Habari from Kisumu, Kenya. I'm a grad student at GWU in the MPH-GH, DME program spending my SSI with OLC Kenya. Translation for all you non-acronym types: George Washington University in the MPH-Global Health department, design/monitoring/evaluation track. This semester is our second semester intensive (SSI), Overseas Learning Collaboration (OLC) with Great Lakes University (GLUK) and the Tropical Institute for Community Health (TICH). And intensive, it is! One day of class in Kenya is equal to one week at home, squeezing a semester's worth of coursework into 2-3 week sessions-o-craziness. Add to that we're a group of 12 girls in one house, dealing with all manner of personal and familial challenges on top of the extreme stress of school, living in a bona fide developing country, and breaking the tip of the culture shock iceberg in time to re-experience it at home.
In our first session, we had Environmental/Occupational Health with a midterm after day 3 and a final on day 10. Quantitative Analysis consisted of learning a new software program (STATA) a midterm, final, and killer project: multivariate regression analysis defining relationships in the DHS survey for Bangladesh fertility rates. 3 weeks, done and done.
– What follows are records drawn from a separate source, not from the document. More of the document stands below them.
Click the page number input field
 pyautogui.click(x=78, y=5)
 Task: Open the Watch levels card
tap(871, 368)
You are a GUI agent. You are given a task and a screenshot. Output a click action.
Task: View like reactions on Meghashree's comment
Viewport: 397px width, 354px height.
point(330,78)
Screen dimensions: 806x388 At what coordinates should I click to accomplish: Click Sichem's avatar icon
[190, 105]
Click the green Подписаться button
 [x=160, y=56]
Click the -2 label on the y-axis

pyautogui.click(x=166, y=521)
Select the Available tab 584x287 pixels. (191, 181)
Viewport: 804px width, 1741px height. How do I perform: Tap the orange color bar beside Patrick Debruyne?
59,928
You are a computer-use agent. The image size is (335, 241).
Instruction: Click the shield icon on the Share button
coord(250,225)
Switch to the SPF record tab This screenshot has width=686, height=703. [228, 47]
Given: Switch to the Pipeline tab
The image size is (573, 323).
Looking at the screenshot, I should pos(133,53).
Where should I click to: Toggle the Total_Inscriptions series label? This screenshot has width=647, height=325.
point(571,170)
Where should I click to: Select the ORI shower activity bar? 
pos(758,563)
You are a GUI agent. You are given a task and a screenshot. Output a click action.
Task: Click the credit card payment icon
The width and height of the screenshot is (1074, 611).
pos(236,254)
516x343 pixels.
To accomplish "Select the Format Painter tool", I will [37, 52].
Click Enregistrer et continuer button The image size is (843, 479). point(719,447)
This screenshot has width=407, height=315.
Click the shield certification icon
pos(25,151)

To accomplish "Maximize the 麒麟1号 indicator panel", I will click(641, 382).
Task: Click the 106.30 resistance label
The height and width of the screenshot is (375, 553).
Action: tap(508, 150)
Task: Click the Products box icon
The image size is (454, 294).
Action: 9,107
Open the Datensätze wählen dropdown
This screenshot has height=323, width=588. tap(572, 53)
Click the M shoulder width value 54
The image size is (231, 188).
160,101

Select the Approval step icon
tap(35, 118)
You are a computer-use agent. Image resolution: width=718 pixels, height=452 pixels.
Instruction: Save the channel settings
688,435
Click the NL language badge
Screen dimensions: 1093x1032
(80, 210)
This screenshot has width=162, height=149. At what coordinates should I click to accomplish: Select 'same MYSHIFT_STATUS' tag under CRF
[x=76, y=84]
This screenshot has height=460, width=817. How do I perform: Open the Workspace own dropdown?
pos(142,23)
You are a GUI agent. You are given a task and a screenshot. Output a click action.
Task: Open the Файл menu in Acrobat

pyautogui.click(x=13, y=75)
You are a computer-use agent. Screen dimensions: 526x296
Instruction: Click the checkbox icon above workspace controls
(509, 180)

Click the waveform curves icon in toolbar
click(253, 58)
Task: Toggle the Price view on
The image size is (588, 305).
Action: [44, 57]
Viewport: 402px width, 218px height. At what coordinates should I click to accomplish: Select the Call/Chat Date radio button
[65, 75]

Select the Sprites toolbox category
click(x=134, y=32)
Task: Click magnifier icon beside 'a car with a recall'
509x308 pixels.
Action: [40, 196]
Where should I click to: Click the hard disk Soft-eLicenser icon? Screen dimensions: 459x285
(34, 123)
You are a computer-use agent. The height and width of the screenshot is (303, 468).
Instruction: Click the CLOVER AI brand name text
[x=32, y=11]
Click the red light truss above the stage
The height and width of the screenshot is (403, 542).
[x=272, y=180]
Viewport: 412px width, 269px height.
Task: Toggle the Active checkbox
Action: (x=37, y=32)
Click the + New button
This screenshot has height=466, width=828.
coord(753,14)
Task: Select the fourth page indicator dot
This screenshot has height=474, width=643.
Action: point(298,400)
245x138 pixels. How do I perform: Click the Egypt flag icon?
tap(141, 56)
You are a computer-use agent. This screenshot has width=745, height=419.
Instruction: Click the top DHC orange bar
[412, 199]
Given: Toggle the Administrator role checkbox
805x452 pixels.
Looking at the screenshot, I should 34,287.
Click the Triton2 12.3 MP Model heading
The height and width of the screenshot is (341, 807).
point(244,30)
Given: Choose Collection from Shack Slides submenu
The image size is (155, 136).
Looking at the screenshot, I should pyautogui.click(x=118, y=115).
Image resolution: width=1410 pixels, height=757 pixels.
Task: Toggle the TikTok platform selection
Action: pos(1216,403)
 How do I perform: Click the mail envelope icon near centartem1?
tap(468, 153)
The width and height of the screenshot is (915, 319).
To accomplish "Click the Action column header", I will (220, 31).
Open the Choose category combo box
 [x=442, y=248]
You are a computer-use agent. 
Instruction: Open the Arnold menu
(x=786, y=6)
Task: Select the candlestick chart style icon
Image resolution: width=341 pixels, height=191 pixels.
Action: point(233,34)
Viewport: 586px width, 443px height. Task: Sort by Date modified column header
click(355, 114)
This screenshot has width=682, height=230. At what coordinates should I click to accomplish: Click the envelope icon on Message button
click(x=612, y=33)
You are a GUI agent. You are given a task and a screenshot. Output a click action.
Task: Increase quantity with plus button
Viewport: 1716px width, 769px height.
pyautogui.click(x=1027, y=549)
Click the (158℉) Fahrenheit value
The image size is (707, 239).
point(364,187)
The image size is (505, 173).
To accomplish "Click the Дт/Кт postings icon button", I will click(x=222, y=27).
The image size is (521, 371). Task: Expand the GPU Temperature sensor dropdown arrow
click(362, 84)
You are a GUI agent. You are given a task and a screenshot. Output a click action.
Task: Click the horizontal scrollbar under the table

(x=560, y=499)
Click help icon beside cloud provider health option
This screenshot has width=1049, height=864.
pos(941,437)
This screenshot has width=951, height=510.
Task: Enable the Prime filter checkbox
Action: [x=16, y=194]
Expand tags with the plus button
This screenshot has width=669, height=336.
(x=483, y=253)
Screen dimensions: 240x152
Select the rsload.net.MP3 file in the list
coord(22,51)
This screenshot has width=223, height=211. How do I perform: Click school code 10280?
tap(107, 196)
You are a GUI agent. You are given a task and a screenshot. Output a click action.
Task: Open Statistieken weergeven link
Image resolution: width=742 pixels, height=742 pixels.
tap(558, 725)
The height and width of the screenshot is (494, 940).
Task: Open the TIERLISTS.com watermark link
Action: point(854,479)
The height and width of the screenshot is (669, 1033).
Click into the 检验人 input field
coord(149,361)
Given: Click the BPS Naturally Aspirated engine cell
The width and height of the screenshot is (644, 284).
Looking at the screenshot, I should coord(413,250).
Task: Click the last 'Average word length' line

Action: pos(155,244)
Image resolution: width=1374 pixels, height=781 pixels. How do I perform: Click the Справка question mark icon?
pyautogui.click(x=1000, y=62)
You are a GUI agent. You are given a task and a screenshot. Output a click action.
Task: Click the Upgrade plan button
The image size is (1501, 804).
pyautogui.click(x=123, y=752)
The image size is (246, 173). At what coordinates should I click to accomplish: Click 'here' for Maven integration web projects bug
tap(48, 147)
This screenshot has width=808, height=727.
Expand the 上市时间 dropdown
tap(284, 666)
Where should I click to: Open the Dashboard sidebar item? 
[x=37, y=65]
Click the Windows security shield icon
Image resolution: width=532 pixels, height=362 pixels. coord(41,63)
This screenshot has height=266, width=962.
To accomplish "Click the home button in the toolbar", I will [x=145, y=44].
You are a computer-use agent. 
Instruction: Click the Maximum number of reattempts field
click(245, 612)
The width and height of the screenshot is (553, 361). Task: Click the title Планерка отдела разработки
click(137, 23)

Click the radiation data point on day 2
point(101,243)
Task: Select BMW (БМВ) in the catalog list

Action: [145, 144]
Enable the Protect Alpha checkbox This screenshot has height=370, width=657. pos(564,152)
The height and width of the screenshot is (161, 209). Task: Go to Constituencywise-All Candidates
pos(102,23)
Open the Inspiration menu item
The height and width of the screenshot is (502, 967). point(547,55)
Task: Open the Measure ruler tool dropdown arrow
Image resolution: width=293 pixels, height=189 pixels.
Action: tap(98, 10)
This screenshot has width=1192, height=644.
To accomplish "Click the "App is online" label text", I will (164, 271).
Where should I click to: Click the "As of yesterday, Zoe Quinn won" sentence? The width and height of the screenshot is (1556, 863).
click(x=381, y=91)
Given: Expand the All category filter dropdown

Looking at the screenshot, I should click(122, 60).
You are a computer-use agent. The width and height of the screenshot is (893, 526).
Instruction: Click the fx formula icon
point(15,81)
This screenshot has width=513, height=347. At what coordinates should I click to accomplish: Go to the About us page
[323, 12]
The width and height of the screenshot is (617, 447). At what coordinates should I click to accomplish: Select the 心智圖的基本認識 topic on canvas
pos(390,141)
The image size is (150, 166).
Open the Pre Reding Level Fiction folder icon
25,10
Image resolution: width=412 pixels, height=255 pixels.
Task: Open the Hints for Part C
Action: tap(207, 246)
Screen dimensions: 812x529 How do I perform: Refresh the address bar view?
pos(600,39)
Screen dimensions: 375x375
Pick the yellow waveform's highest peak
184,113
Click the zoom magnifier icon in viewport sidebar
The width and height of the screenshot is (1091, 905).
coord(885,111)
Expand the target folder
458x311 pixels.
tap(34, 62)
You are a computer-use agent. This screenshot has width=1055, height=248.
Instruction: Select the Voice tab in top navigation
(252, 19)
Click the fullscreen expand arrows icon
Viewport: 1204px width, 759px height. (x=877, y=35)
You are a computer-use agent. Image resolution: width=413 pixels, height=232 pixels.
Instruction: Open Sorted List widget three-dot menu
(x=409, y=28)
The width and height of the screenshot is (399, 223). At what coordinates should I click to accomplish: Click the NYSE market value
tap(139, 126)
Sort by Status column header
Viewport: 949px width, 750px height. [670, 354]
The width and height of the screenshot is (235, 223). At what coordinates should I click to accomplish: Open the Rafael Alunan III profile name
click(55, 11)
Our second session was a leap in the other direction: policy analysis. Not just your run-of-the-mill policy course but a 3 hour daily grind involving critical thinking and smart debate. After the three previous weeks of jam-packed fact memorization, and regurgitating them in exams, critical thinking was a challenge for everyone. Take the facts presented in the case and dig deep. Deeper. And render explicit the problem, it's causes, the solution, and its impact. By day 8 (equal to week 8 at home) we came up against the toughest subject yet: ethics. I'll get into it in a separate post, but the question by the end of three hours was this: Is it ethical for us to be here? For us to just be here, living, and going to school?
Everyone's been asking what I'm doing here and that's just it, I'm living here and going to school. I'm also seeing, doing, experiencing, adventure-ing as much as I can. I've learned more about myself, by being pushed into 'checking myself' on a daily basis, more than in the past 27 years (save for a few near-death experiences my mom would rather not relive). And in this short time I've come to the conclusion that to be successful in the future, to truly live with purpose and contribute and do something meaningful, I have to commit myself to continuous 'checking in.' In the last few months here I'll finally catch up on some of the things we're doing and attempt to translate what's going through my head along the way.
I hope that by sharing these thoughts, along with news and pictures and on-goings, I'll provide some food-for-thought along with the usual entertainment. If you know me, which you probably do if you're reading this little blog, I've already gotten in and out of a few sticky situations, broken some rules, dabbled with an international romance (or two) and busted a knee for the SECOND time in Africa :) Life's not easy here, it could be harder, but it's not easy and it leads to opportunities for reflection not easily enjoyed (or appreciated) back at home.